Con workshop e showcooking sold-out e partecipanti arrivati da tutta l'Isola, da Cagliari a Sassari, il festival ha dimostrato di aver intercettato un bisogno profondo. Cosa pensi che abbia spinto così tante persone a viaggiare per riscoprire il valore delle erbe e della biodiversità sarda proprio in questa chiave contemporanea?
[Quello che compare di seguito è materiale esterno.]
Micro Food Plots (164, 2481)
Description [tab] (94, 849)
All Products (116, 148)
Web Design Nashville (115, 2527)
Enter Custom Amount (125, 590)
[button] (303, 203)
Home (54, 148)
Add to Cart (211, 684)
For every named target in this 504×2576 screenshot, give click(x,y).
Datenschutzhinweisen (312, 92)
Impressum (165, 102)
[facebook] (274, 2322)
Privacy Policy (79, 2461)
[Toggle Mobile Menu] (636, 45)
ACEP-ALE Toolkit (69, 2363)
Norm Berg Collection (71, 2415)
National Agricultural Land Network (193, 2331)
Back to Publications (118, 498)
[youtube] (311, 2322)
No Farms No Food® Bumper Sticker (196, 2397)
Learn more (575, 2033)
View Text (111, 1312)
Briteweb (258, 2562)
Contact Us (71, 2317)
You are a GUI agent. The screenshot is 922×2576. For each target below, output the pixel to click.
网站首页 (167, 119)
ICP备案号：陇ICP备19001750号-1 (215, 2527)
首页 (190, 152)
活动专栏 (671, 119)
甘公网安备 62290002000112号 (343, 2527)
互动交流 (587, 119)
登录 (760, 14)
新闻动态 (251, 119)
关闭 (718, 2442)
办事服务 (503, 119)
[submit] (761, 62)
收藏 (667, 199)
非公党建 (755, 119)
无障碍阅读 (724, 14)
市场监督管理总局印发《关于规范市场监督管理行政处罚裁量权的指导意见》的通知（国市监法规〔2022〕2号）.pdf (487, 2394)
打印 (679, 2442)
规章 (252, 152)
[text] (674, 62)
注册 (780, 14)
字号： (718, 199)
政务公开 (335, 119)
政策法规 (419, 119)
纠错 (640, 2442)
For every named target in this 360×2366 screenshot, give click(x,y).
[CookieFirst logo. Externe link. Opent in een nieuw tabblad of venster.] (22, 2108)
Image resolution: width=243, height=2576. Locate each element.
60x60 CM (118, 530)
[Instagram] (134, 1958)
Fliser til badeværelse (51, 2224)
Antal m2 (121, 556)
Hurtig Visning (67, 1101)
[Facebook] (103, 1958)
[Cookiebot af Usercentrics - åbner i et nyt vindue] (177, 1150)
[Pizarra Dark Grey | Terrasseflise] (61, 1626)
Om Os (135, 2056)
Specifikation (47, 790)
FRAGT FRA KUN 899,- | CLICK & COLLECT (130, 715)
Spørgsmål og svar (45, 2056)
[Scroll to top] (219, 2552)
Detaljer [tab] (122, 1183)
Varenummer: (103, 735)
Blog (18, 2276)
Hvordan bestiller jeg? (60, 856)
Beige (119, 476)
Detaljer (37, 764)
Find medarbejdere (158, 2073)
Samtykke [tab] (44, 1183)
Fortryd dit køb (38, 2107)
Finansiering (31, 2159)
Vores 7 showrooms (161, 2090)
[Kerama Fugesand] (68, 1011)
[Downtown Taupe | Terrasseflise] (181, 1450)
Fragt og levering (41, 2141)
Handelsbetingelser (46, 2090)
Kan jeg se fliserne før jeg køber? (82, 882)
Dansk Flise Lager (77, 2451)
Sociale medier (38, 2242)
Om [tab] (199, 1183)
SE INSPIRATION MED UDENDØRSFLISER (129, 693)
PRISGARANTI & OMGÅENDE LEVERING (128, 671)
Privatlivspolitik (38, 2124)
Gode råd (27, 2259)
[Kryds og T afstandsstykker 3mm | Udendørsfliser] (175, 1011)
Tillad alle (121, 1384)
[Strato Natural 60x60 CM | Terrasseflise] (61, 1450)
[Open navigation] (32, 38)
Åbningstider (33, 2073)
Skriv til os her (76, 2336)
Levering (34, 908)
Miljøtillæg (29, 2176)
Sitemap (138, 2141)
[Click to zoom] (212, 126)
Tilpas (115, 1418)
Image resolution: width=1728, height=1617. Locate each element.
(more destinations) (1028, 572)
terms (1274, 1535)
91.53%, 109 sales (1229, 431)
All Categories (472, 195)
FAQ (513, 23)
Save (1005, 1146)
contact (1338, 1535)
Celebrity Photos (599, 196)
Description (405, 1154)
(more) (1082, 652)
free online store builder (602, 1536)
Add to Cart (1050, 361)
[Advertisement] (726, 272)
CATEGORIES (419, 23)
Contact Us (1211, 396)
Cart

"Credo che molte persone al giorno d'oggi sono attente e consapevoli.Le erbe e la biodiversità sarda fanno parte della nostra identità, ma spesso restano sullo sfondo, date per scontate o relegate al passato.Il festival ha proposto una chiave diversa: non nostalgia, ma di attualità. Workshop e showcooking hanno mostrato come queste piante possano parlare al presente, all’alimentazione consapevole, alla cura del paesaggio e anche alla creatività. Questo, secondo me, ha spinto persone da tutta l’Isola a muoversi: la possibilità di vivere un’esperienza che unisce conoscenza, gusto e senso di appartenenza. Quando la biodiversità non viene raccontata come qualcosa da proteggere in modo astratto, ma come un patrimonio vivo da conoscere e usare con rispetto, diventa un tema che coinvolge profondamente".
Dopo il grande entusiasmo di questa edizione, quali sono i prossimi passi? Avete già in mente nuovi appuntamenti o evoluzioni per il progetto, magari per consolidare questo ruolo di polo divulgativo per il territorio sardo anche nel corso dei prossimi mesi?
"L’entusiasmo di questa prima edizione ci ha confermato che ERBAS può diventare un punto di riferimento stabile per la divulgazione botanica in Sardegna. L’idea non è quella di concentrare tutto in un unico evento, ma di costruire un percorso fatto di appuntamenti distribuiti nel tempo e riprenderemo da marzo con le prime tappe nel LOGUDORO.Stiamo lavorando a nuovi momenti di incontro: workshop tematici, esperienze sul campo, laboratori legati alle stagioni e alla biodiversità locale. L’obiettivo è consolidare una rete tra divulgazione scientifica, agricoltura e comunità, creando occasioni di formazione accessibili ma rigorose.ERBAS vuole crescere come polo divulgativo vivo, capace di dialogare con il territorio e di adattarsi ai suoi ritmi".